* TASK: Reproduce the items below word for word, everything from the line containing "How do I perform: Click the 2" down to the line containing "point(65,292)", with both of those lines included.

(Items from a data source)
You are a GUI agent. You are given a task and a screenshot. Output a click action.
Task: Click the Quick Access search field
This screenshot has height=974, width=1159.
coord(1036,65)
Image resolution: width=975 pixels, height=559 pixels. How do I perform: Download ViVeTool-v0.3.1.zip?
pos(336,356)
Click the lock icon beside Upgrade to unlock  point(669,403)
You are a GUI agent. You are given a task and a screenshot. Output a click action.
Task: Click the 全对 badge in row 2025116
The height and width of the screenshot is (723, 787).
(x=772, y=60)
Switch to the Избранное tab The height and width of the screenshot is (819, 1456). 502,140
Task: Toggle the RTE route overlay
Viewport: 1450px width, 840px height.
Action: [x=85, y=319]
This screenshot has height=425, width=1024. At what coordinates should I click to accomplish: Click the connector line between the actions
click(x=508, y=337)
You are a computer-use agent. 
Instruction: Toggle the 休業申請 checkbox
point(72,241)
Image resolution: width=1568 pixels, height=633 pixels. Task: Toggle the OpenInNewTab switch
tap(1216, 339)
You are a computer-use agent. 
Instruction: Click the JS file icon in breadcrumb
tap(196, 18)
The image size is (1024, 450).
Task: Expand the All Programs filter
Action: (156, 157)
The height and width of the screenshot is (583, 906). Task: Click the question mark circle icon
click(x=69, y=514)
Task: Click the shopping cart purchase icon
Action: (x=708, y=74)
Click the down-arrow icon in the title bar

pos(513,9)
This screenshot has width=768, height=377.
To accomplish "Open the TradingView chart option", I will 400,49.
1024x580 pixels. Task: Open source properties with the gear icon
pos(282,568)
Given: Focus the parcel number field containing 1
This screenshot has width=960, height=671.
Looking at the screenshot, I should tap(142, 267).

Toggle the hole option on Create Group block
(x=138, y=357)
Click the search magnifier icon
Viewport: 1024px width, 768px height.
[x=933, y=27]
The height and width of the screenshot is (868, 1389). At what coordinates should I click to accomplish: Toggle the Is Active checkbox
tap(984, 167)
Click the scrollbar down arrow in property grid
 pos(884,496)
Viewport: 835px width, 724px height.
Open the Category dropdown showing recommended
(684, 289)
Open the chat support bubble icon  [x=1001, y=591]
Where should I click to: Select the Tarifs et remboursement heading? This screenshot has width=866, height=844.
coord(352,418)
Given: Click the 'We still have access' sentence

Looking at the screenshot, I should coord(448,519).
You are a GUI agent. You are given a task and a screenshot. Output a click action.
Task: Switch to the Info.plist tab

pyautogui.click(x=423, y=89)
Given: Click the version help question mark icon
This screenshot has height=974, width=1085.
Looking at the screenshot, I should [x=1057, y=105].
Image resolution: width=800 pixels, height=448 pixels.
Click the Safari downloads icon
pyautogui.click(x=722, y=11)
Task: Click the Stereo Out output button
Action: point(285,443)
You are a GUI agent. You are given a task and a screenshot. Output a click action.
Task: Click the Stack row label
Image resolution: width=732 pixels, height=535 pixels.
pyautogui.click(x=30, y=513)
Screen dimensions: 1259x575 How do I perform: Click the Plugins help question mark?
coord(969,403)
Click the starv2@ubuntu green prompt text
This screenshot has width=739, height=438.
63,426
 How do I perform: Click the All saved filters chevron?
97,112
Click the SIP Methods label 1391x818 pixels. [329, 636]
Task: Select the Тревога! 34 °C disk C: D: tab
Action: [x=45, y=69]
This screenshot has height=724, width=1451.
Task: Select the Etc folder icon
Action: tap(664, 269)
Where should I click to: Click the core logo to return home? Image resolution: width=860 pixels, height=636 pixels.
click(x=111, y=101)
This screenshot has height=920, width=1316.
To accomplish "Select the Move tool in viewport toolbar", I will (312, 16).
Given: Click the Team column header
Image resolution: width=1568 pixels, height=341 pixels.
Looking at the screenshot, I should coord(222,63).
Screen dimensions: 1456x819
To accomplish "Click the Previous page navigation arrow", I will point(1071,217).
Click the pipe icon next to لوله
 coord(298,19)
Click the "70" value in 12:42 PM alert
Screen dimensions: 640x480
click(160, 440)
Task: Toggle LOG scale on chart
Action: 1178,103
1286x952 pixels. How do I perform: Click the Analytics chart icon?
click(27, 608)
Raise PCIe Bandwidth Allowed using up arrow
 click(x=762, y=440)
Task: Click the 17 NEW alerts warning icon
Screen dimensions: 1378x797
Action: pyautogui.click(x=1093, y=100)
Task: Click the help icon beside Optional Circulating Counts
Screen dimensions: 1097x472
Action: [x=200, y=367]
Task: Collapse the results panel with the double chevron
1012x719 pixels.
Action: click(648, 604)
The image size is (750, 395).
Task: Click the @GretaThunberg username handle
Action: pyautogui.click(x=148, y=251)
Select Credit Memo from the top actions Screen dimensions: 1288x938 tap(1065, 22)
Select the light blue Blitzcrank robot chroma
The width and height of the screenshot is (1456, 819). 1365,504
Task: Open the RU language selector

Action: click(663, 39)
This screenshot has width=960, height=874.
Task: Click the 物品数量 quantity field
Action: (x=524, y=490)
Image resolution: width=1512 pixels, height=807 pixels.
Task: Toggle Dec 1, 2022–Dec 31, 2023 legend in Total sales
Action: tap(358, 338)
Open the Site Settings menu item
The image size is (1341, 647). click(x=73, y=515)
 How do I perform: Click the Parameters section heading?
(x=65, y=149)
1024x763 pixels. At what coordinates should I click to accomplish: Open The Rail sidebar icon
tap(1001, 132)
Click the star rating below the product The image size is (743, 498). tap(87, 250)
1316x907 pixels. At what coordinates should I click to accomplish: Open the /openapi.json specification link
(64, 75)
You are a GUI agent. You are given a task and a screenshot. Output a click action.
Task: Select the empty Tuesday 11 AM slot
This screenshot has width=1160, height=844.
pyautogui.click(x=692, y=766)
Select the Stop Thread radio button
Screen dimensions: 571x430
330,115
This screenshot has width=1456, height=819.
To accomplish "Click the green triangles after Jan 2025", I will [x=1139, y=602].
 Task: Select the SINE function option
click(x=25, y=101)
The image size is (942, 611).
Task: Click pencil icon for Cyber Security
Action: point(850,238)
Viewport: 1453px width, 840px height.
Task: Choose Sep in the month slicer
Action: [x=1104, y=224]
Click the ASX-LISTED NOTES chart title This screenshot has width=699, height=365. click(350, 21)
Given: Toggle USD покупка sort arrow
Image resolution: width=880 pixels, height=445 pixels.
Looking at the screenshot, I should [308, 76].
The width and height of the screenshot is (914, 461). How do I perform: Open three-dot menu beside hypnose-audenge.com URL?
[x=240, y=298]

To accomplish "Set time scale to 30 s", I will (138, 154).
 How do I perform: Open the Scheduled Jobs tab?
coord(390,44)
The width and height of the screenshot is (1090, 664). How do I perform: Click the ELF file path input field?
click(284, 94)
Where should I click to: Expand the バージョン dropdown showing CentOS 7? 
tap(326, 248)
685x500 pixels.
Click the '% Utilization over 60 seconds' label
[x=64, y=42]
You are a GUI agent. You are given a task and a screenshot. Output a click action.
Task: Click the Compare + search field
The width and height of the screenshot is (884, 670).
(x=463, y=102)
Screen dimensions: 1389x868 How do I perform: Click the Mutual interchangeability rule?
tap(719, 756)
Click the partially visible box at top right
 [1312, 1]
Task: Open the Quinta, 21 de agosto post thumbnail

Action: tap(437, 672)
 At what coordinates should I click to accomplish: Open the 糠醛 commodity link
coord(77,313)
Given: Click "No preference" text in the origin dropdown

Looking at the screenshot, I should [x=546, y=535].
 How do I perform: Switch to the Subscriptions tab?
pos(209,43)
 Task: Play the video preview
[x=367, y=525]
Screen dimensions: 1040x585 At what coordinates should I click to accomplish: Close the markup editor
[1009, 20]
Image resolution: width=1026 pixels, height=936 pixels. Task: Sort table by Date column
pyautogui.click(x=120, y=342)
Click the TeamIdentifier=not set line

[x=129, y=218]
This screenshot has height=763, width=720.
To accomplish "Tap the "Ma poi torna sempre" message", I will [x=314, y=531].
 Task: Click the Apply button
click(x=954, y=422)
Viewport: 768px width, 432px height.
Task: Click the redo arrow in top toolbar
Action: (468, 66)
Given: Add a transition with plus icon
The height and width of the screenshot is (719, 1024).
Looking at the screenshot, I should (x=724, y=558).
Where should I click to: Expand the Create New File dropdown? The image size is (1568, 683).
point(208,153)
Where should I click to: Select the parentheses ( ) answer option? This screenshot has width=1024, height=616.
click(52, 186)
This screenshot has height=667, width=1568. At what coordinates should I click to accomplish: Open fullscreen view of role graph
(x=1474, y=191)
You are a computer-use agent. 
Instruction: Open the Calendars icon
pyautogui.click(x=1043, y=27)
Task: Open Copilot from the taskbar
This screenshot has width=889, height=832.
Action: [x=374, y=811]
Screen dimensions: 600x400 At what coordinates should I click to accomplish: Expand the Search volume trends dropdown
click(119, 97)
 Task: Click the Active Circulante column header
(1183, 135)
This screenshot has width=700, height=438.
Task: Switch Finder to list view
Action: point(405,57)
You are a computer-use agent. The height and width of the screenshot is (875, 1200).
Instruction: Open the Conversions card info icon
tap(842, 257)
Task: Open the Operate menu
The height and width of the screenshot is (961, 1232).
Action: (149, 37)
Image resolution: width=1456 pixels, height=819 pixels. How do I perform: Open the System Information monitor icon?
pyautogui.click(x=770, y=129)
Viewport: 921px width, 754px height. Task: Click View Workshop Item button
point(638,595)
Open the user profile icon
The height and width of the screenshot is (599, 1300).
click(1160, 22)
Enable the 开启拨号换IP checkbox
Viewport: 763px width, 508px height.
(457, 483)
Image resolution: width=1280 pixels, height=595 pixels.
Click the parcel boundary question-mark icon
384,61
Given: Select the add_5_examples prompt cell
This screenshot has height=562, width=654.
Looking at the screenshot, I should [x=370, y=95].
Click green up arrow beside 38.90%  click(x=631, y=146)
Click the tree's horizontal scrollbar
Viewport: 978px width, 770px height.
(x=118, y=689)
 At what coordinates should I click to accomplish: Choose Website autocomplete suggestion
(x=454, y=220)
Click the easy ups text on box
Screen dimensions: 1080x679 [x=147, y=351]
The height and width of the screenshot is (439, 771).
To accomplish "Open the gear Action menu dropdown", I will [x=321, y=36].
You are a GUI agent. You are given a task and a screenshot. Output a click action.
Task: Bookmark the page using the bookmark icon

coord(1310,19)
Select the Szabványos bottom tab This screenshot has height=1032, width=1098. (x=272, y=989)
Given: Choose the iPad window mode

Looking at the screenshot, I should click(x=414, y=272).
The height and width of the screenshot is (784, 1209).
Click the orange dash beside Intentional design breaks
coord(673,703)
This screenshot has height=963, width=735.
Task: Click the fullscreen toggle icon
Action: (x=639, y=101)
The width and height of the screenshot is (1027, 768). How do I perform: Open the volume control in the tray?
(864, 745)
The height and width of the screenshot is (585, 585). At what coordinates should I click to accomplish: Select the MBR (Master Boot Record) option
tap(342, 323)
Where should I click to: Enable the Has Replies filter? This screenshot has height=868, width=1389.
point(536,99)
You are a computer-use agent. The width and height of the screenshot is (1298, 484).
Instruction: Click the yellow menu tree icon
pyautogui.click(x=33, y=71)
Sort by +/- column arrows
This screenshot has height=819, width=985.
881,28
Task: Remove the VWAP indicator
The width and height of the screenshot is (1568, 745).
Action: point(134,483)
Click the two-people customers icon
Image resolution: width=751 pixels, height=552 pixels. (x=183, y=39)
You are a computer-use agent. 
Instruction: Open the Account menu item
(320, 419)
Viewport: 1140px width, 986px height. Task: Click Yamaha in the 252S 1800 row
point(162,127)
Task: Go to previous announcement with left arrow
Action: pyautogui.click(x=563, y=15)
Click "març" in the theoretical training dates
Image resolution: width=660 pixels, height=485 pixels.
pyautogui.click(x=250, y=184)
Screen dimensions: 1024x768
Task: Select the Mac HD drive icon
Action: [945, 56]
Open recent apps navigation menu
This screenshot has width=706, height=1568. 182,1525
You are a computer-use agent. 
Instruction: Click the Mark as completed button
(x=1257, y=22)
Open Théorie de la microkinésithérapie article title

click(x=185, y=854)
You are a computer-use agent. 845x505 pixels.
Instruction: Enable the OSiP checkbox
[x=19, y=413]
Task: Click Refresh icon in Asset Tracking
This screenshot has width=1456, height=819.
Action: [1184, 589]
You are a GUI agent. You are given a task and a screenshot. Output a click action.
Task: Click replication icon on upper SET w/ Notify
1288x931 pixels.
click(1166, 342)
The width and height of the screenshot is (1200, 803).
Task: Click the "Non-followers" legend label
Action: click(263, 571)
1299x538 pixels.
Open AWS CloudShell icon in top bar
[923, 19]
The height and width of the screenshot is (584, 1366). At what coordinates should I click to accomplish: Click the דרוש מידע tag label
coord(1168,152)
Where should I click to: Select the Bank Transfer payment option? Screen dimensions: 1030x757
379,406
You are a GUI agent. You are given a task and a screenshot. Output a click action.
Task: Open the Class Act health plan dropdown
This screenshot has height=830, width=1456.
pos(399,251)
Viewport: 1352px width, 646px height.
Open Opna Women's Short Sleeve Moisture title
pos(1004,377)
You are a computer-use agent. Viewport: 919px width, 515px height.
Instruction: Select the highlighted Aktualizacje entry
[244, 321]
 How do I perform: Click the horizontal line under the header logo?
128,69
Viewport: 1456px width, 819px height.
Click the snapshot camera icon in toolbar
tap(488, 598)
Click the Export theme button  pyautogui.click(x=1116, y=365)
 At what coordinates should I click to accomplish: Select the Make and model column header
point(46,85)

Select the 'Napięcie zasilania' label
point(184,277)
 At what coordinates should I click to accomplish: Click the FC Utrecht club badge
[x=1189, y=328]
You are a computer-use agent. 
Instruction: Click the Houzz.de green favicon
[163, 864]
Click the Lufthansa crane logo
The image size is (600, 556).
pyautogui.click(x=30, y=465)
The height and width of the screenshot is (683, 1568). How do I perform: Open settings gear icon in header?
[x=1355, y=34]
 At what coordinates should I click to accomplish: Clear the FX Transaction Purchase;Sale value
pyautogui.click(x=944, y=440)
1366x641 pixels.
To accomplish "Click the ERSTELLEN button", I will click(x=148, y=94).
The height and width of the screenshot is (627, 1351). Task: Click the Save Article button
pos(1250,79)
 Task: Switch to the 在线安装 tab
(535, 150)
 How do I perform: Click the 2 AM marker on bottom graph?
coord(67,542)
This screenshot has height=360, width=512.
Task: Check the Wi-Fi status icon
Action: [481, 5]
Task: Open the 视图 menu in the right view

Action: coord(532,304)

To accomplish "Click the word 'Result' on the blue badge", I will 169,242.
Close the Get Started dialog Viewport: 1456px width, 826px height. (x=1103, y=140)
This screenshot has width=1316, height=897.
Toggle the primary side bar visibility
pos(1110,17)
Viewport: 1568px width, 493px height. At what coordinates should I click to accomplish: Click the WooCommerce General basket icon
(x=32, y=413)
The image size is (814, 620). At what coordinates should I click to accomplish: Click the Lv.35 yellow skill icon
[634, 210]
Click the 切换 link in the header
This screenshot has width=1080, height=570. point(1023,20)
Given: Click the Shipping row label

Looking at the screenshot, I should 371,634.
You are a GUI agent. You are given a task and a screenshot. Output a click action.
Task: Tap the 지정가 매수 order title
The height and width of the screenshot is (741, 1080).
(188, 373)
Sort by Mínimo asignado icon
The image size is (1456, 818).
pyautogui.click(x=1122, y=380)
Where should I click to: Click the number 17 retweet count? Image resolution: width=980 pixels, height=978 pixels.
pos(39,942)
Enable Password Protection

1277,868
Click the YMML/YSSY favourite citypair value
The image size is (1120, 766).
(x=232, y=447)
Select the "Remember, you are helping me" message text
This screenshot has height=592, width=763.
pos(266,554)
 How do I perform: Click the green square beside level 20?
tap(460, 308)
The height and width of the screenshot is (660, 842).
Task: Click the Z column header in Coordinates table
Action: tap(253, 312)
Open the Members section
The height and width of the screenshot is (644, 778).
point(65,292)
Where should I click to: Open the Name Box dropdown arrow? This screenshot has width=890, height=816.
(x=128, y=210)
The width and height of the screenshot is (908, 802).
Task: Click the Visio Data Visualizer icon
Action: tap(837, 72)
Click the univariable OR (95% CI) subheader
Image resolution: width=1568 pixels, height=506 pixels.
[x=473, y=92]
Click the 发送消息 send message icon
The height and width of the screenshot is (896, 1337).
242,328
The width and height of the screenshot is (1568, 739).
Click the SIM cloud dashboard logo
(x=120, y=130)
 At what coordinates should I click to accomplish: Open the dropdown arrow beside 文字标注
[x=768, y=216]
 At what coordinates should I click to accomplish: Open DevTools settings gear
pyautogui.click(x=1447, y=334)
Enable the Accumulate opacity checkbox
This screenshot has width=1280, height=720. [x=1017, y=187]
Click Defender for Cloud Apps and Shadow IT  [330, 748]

* FINAL RESULT:
 How do I perform: Click the 2 AM marker on bottom graph?
coord(67,542)
This screenshot has height=360, width=512.
Task: Check the Wi-Fi status icon
Action: [481, 5]
Task: Open the 视图 menu in the right view

Action: coord(532,304)

To accomplish "Click the word 'Result' on the blue badge", I will 169,242.
Close the Get Started dialog Viewport: 1456px width, 826px height. (x=1103, y=140)
This screenshot has width=1316, height=897.
Toggle the primary side bar visibility
pos(1110,17)
Viewport: 1568px width, 493px height. At what coordinates should I click to accomplish: Click the WooCommerce General basket icon
(x=32, y=413)
The image size is (814, 620). At what coordinates should I click to accomplish: Click the Lv.35 yellow skill icon
[634, 210]
Click the 切换 link in the header
This screenshot has width=1080, height=570. point(1023,20)
Given: Click the Shipping row label

Looking at the screenshot, I should 371,634.
You are a GUI agent. You are given a task and a screenshot. Output a click action.
Task: Tap the 지정가 매수 order title
The height and width of the screenshot is (741, 1080).
(188, 373)
Sort by Mínimo asignado icon
The image size is (1456, 818).
pyautogui.click(x=1122, y=380)
Where should I click to: Click the number 17 retweet count? Image resolution: width=980 pixels, height=978 pixels.
pos(39,942)
Enable Password Protection

1277,868
Click the YMML/YSSY favourite citypair value
The image size is (1120, 766).
(x=232, y=447)
Select the "Remember, you are helping me" message text
This screenshot has height=592, width=763.
pos(266,554)
 How do I perform: Click the green square beside level 20?
tap(460, 308)
The height and width of the screenshot is (660, 842).
Task: Click the Z column header in Coordinates table
Action: tap(253, 312)
Open the Members section
The height and width of the screenshot is (644, 778).
point(65,292)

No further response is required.